> _GOAL OF THE EXERCISE_
Everything from the line holding "Task: Open server" through the final line of the records is to be transcribed exactly, except pictures, and nothing beyond that.

(DATA FOR THIS EXERCISE)

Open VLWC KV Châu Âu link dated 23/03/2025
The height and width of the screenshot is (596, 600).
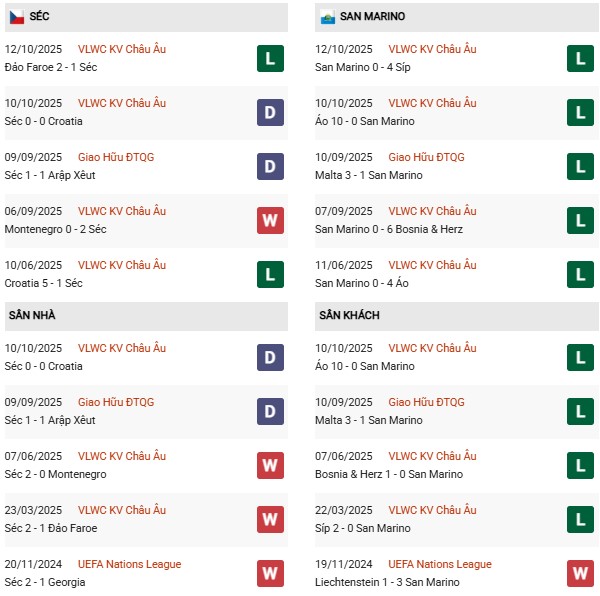coord(122,510)
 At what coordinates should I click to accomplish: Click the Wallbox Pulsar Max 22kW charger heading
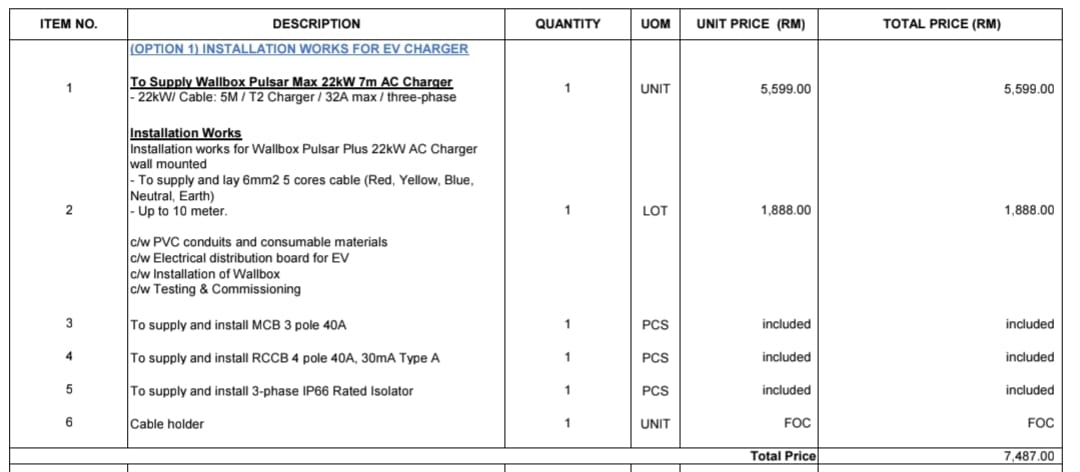(x=291, y=82)

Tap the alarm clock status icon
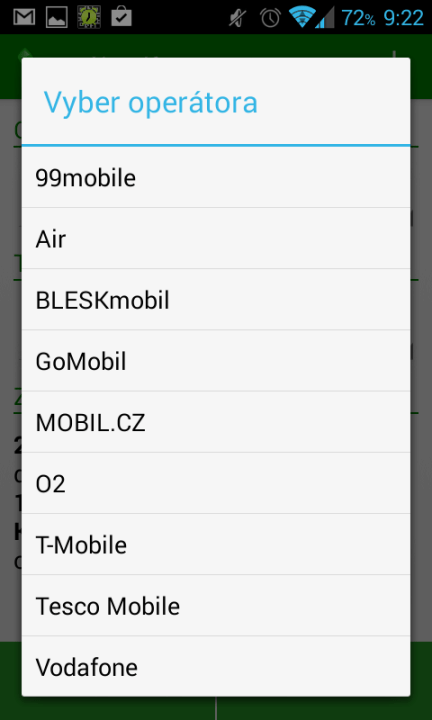(x=270, y=17)
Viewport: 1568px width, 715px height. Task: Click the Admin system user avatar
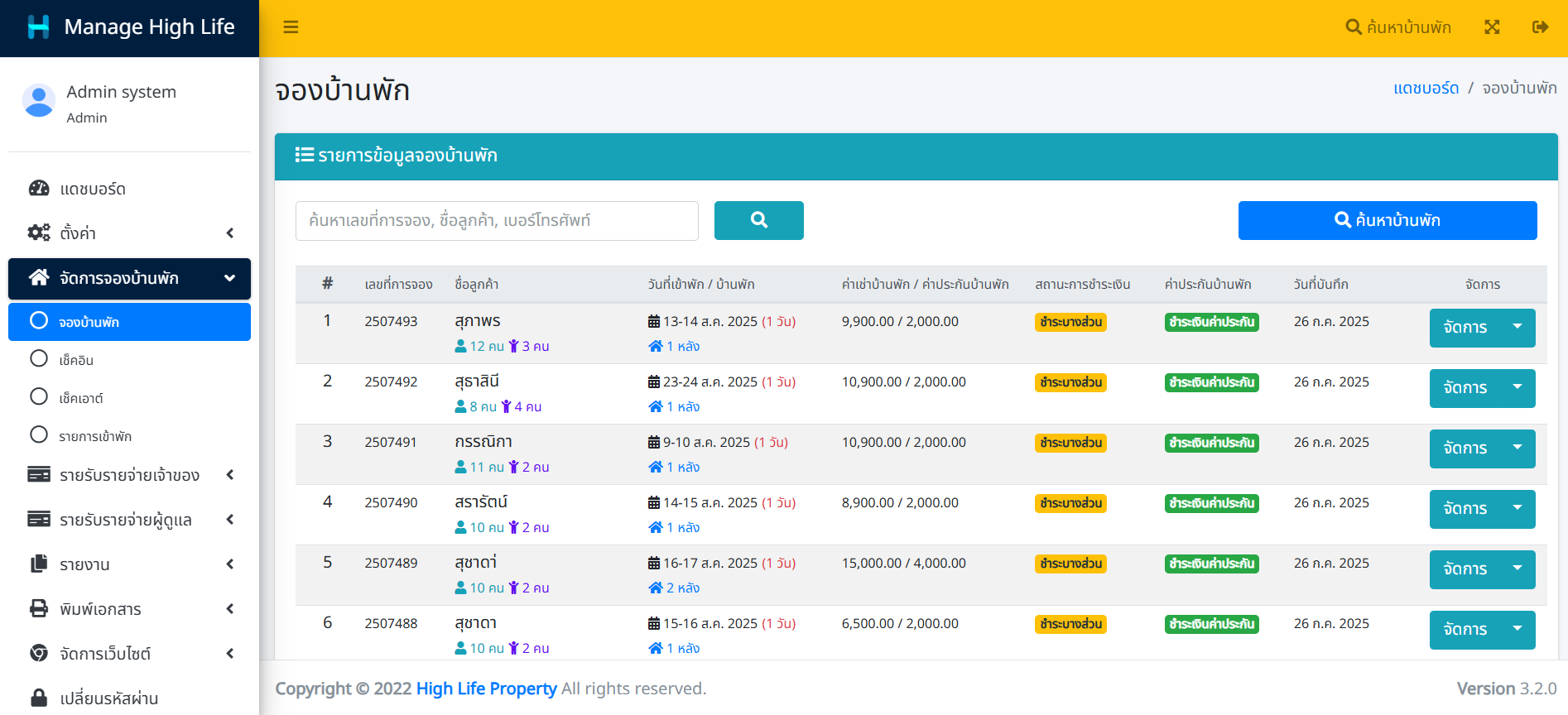pos(39,101)
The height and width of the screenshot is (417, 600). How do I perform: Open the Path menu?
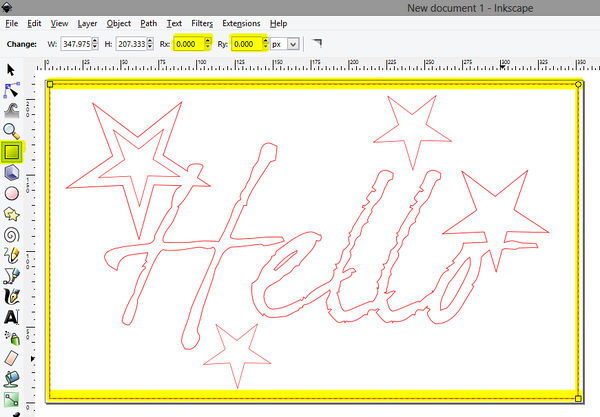pos(148,23)
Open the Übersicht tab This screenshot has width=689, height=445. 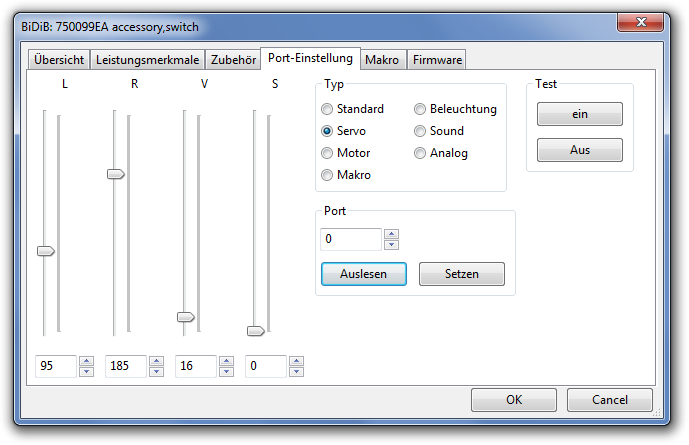click(59, 60)
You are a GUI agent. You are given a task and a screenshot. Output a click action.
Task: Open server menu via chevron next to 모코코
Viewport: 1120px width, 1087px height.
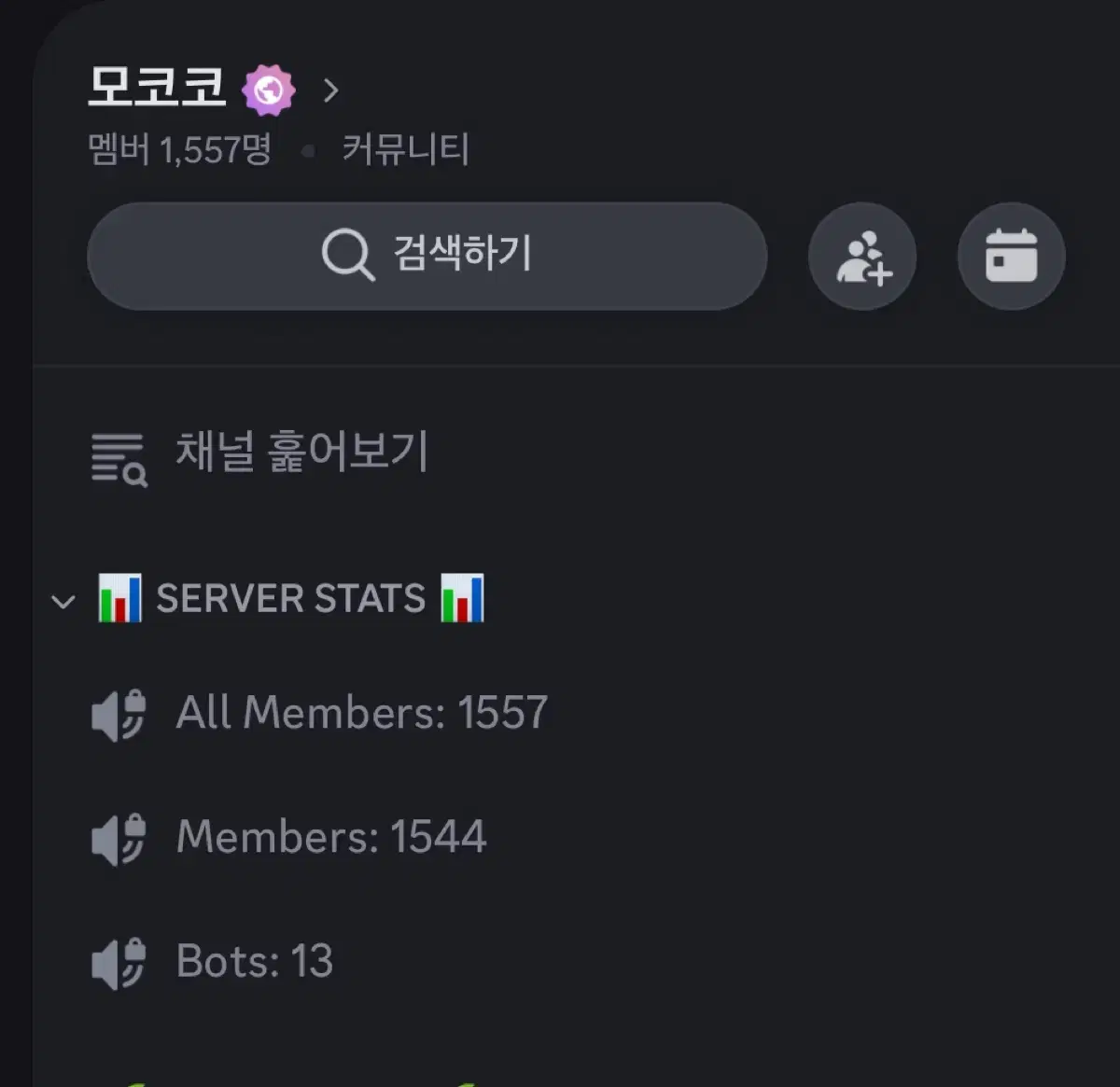[330, 91]
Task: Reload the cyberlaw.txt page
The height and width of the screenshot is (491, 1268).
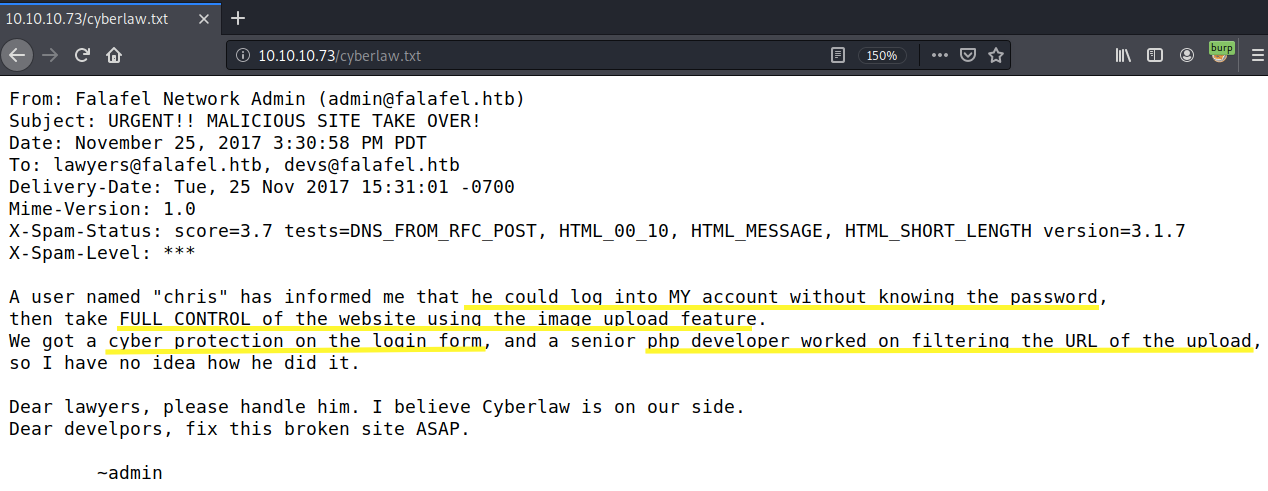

(End DATA FOR THIS EXERCISE)

> _OUTPUT FOR THIS EXERCISE_
Task: Open server menu via chevron next to 모코코
Viewport: 1120px width, 1087px height.
[330, 91]
Task: Reload the cyberlaw.txt page
The height and width of the screenshot is (491, 1268).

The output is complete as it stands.